Exercise task - Copy the lines below, swapping "Click" for "Tap" in every one and changing nothing else. Leave the pictures out.

+++ Records to process

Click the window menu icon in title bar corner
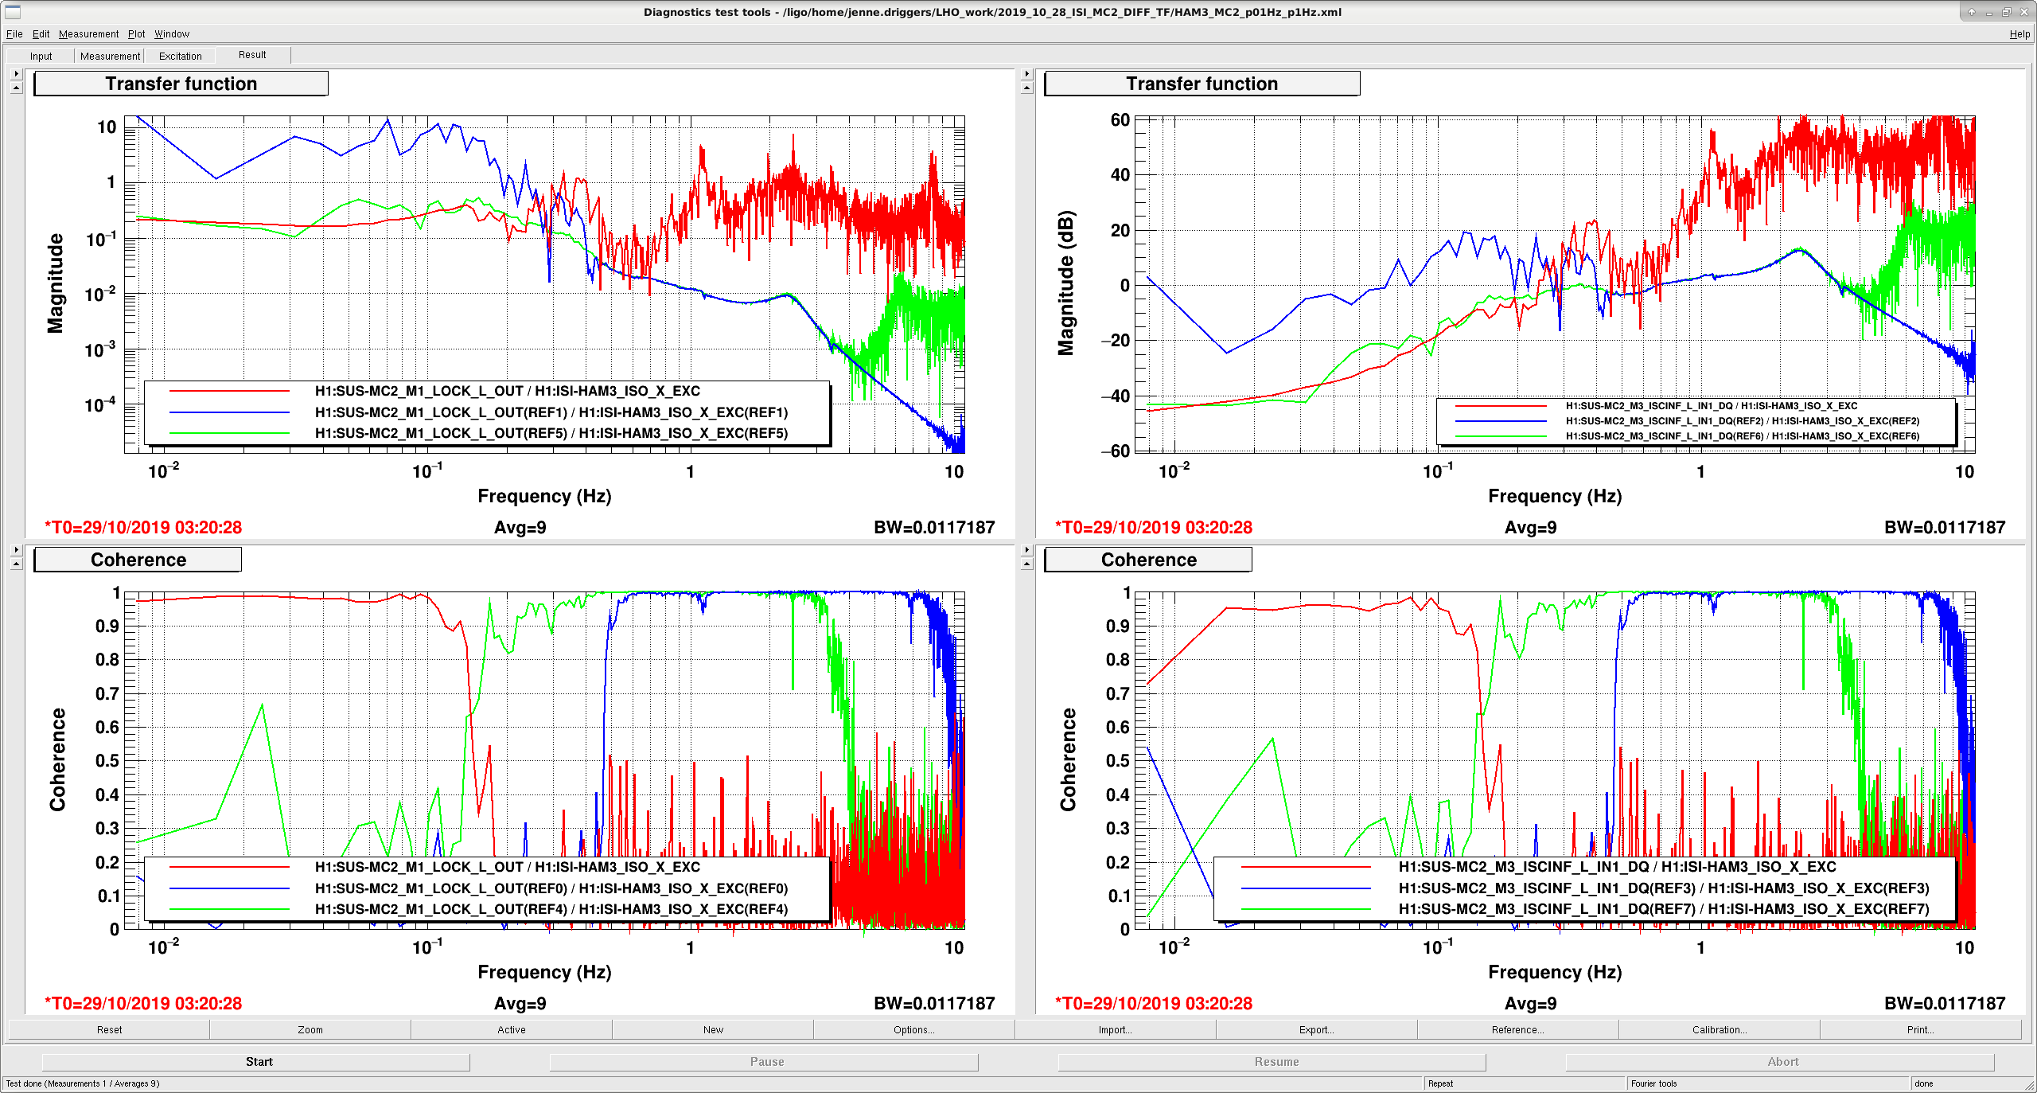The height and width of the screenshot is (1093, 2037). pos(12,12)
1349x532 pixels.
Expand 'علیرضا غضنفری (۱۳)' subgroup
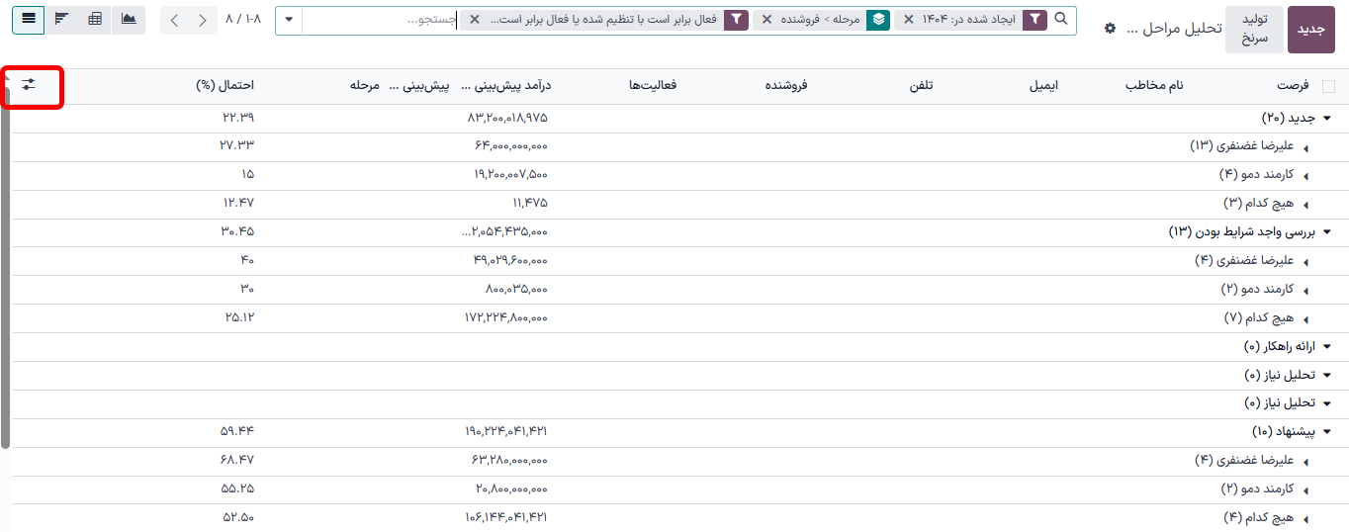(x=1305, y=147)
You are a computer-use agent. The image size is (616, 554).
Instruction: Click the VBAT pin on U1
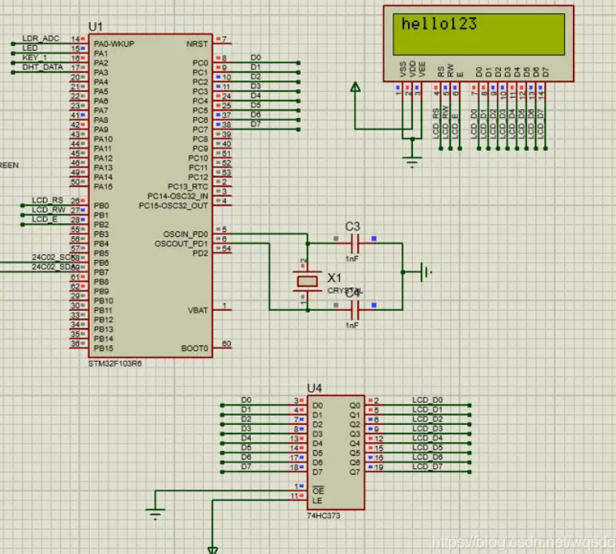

++++++

Result -
Tap the window menu icon in title bar corner
The height and width of the screenshot is (1093, 2037). pos(12,12)
1349x532 pixels.
Expand 'علیرضا غضنفری (۱۳)' subgroup
(x=1305, y=147)
You are a computer-use agent. The image size is (616, 554).
Instruction: Tap the VBAT pin on U1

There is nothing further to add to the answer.